**RECORDS FOR THIS TASK**
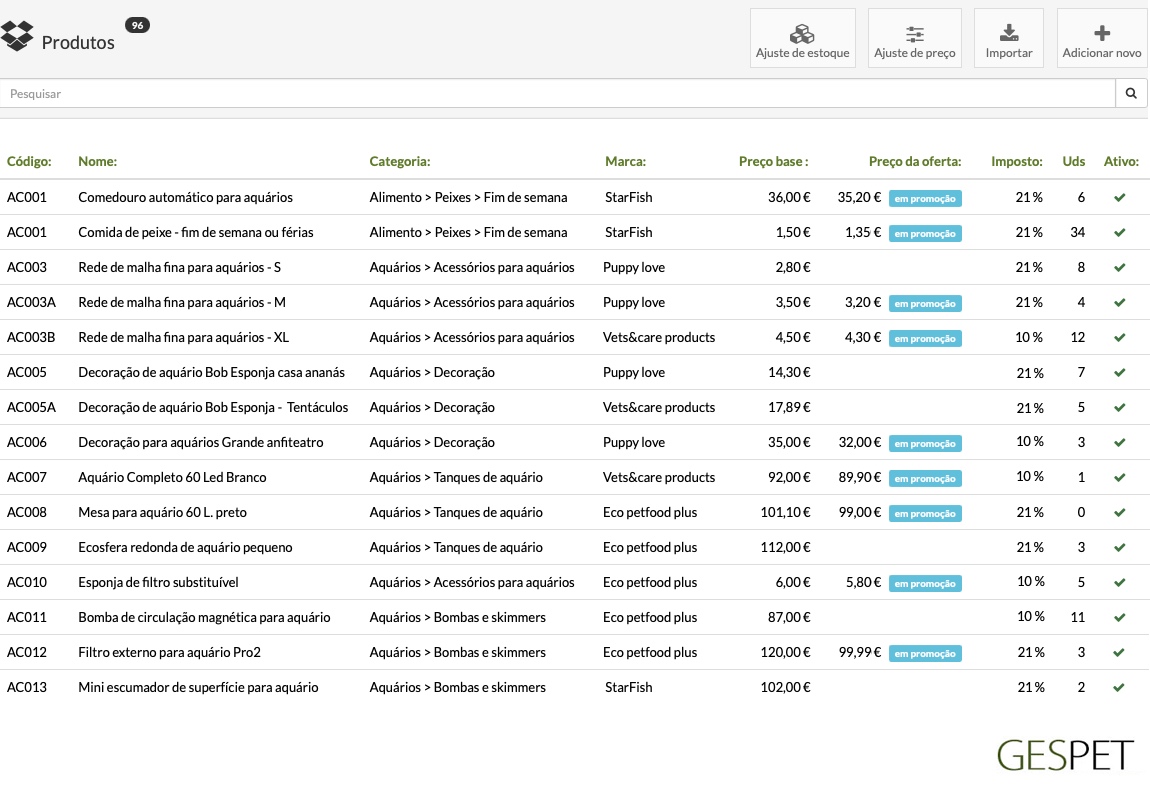
Task: Click the Produtos boxes logo icon
Action: tap(17, 36)
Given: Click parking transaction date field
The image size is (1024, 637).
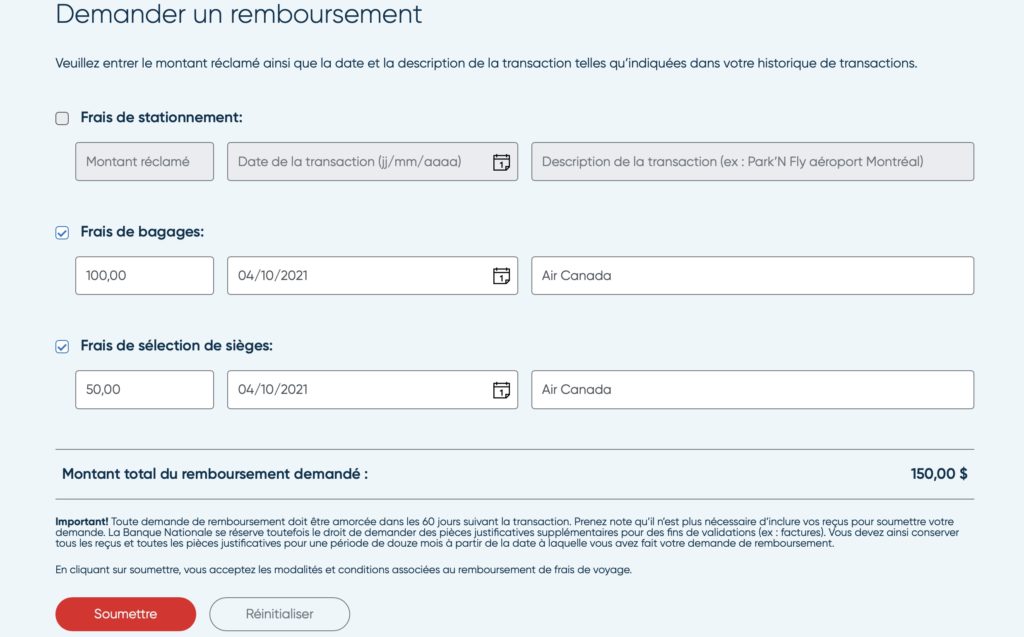Looking at the screenshot, I should tap(360, 162).
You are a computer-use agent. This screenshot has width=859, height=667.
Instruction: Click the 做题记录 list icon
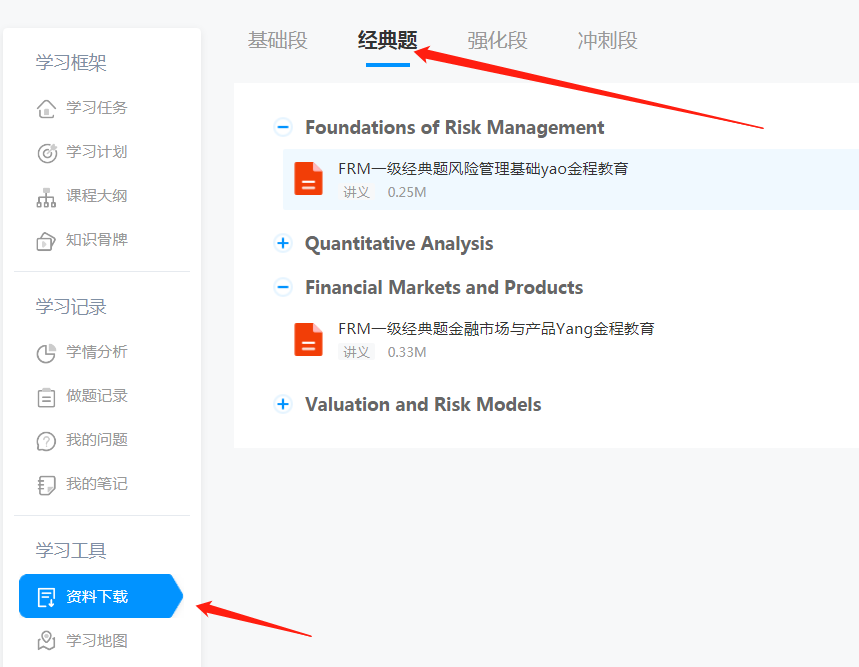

**EXERCISE**
Leave every picture out and print exactly the lines from the one that contains "The image size is (1024, 637)." through the last line of the material above.

**SOLUTION TO THIS TASK**
The image size is (1024, 637).
Looking at the screenshot, I should tap(360, 162).
You are a computer-use agent. This screenshot has width=859, height=667.
Instruction: Click the 做题记录 list icon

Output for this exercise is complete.